Saturday, July 16, 2022

Harry Partch: Archive of the Philosophic Music Carpenter Hobo

     An old college friend and I were chatting about records and music on Facebook. We were sharing photos of recent finds and purchases, she shared a photo of a Harry Partch LP; "The World of Harry Partch" on Columbia. If one finds a Partch record (that is in an affordable price range), it'll probably be this one. This LP marked the first occurrence of his work being released on a major label. It, no doubt, made him more visible as an artist. 

"The World of Harry Partch" LP (photo by April Ridge)

     I'm a long time fan and admirer of Partch.......I am also prone to falling down rabbit holes. I started researching Partch; watching videos, listening to the music, and reading articles, essays and perusing websites. I eventually discovered that his archive is roughly 40 minutes away from my residence. 
Partch playing instrument 

    I (without a second thought) decided to take the day off of work so my son and I could spend the day at the Partch Archive, maybe hit up some records stores and find some video games for my son. With a big ol' cup of coffee in hand, we hit the road, stopping at an antique store where I found a few records.

    The Harry Partch Archive is located on the University of Illinois campus in Champaign, Illinois. It is housed in the Harding Band Building (The Sousa Archives and Center for American Music). Every piece of sheet music that traveled with Sousa and his band is stored there, along with the archive of cornetist Herbert L. Clarke. One can also find there, some of the great photographs taken by Della Perrone and various artifacts concerning the legendary C-U music scene (Vertebrats, Elvis Brothers, Scream, etc). When we arrived, the archive coordinator met us around back. The Center had recently erected two amazing exhibits on the early history of the saxophone (The Brown Brothers, Tom Brown, Big Band, etc) and one on key figures in electronic music. The things I found most interesting were the displays on The Musical Spillers, a mixed-gender, all-black vaudeville act from the 1910s and the electronic sound devices of James Beauchamp.                   

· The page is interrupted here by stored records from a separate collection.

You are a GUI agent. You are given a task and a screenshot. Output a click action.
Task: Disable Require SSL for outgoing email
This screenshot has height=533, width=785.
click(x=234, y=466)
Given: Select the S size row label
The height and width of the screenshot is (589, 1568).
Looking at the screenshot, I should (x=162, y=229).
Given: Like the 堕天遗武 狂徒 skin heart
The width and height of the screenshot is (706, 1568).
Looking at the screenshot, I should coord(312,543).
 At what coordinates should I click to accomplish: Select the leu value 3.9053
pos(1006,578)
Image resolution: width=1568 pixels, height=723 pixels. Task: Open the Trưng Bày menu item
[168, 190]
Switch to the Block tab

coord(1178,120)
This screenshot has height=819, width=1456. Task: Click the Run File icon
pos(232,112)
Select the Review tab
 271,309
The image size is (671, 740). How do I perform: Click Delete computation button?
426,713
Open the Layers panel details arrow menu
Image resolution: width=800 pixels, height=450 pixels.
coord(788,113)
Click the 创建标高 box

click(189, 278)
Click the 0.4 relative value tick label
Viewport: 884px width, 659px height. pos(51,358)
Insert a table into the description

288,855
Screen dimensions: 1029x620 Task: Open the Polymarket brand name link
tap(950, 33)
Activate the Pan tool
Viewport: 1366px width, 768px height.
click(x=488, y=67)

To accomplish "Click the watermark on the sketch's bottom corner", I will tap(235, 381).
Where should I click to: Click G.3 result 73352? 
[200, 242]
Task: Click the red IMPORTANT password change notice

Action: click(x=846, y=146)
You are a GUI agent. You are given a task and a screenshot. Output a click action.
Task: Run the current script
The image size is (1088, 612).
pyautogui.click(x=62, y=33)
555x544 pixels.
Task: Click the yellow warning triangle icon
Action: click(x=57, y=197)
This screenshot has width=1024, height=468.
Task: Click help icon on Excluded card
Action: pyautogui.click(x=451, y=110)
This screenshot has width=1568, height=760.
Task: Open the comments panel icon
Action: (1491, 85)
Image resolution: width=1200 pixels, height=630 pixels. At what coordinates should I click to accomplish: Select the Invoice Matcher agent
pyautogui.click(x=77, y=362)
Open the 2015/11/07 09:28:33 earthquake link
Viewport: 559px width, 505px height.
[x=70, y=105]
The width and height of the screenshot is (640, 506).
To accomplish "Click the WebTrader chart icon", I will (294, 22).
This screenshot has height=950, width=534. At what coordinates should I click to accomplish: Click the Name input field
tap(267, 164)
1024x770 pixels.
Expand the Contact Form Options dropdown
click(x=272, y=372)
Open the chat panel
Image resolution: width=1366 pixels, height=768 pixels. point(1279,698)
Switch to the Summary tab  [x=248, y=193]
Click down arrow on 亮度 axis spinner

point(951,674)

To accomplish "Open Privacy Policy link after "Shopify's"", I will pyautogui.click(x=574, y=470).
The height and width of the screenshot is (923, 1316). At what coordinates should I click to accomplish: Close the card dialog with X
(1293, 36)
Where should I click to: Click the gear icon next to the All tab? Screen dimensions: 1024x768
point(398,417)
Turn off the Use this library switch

The Musical Spillers. 1910s.

My son Silas in front of Electronic sound device

James Beauchamp electronic sound device

Paul Whiteman

Tom Brown and The Brown Brothers

    After a short but informative tour, we were taken to a small room wherein contained the Partch Archive. Boxes upon boxes of sheet music, manuscripts, photos, recordings (nearly all media formats), videos, letters, notes and others papers, clothes, etc. Sadly none of Partch's musical instrument-creations-inventions were among the archive. Partch was well known, not only for laying the groundwork for experimentation in music but for inventing, developing and constructing his own unique musical instruments. The Chromelodeon, the Zymo-Xyl are but a few. The bulk of these instruments are stored in Seattle. Not being played. One of the first tidbits I can recall learning about Partch was the witty statement that "he gets his instruments from the aisles of the hardware store." This oft-repeated statement rightfully spells out the level of his artistic/creative eccentricities (this statement is often misattributed to Tom Waits). These instruments were tuned specifically to Partch's preferred just intonation and microtonal scales. 

Harry Partch 

His methods and theories went far beyond what was standard, or normal in Western music. Ultimately, he rejected the many traditions within Western music. He took influence from the music (and sounds) of China (Asia, in general). He is a key figure in the development of experimental music and all its styles (minimalism, music-concrete, etc). 
Partch music/theater performance 

Partch music/theater performance 

Partch music/theater performance 

 My personal favorite piece by Partch is the folk-like "U.S. Highball." It concerns a ramblin' hobo named Slim. Slim makes a grand journey across the U.S. The influence of this particular work on artists like Tom Waits or Nick Cave is instantly recognizable. "U.S. Highball" is one of his earliest recorded and published works. We were able to view the original manuscript (with handwritten notes). It was a beauty to behold. His notations were meticulous, exact, and organized. Each individual instrument had its own notes, every aspect had to be precise. Partch even viewed the musician as part of the work. The musician had to appear a certain way. 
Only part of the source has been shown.